Michelle White is a nurse in the Cardiology and Cardiothoracic/High Dependency unit at Wellington Hospital. In 2019, she received the Lady Todd Memorial Prize in Nursing and Midwifery for excellence in the first year of her postgraduate nursing studies.
Home-schooled as a child and lacking the self-belief that she could ‘do it’, here she tells us how she got into nursing and what the Lady Todd Memorial Prize means to her;
I started nursing at 22. It took me years after leaving school to believe in myself enough to take the plunge.
It was a paramedic at a first aid training course I was on who took me aside and had a chat with me about pursuing a career in health. That was the final push I needed. You should have seen his face when, two years later, I was caring for a patient who turned out to be his wife.
As a child I wanted to make the world better.
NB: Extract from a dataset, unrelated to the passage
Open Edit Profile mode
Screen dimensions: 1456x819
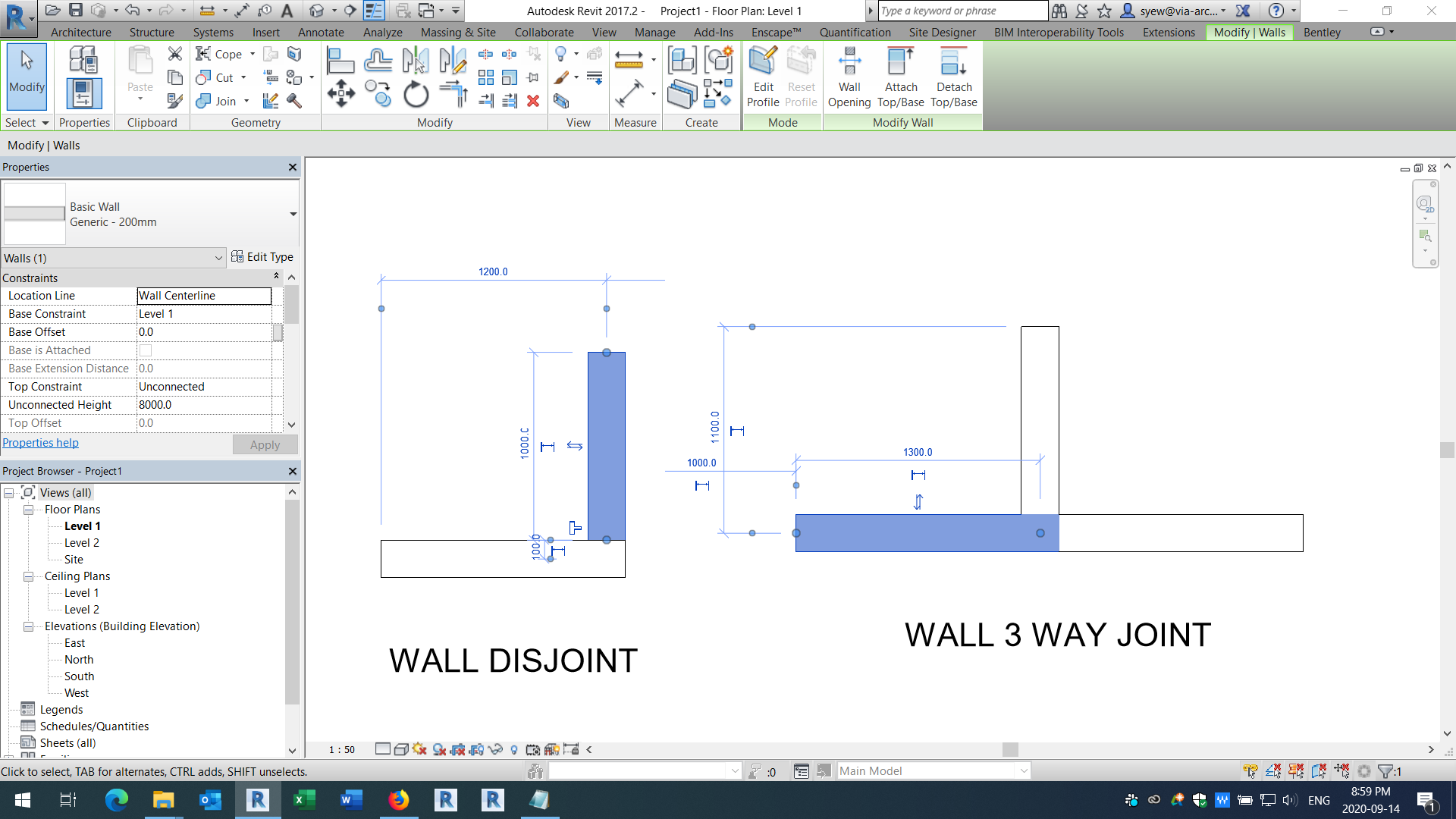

I wanted everyone to feel truly loved and cared for. Nursing was the closest profession I found to that.
A big goal of mine at work is patient education. How often do we address patients and they have no idea what is going on in the business of their care? Completing postgraduate studies in pathophysiology has improved my patient education immensely and patients are grateful for the knowledge and education they receive.
Being awarded this prize is a ‘blessing’
A few years back I was receiving a lot of scam emails. I thought this was one of them. After receiving a follow up email from the university, I understood it was the real thing. That was a shock. I didn’t even know there was a prize for excellence in first year postgraduate studies. It was an honour. I had honestly had the worst time recently. I had been passed over for an opportunity to advance my career and then worst of all my best friend died. I cried receiving this prize.
Winning a prize like this is something you remember forever. This financial assistance has a huge impact on those who receive it in enabling further study and easing financial burdens. It’s a blessing. I wish more of us could contribute like this. I wouldn’t have been able to study without this prize.
Thanks to the funding I was able to enrol in another paper, one that would improve my practice around clinical reasoning and advanced health assessment.
To the benefactors of this prize, “Thank you again for the encouragement and nudge to keep pursuing postgraduate studies. This prize has made a huge difference to my year and your kindness will be carried on in my practice”.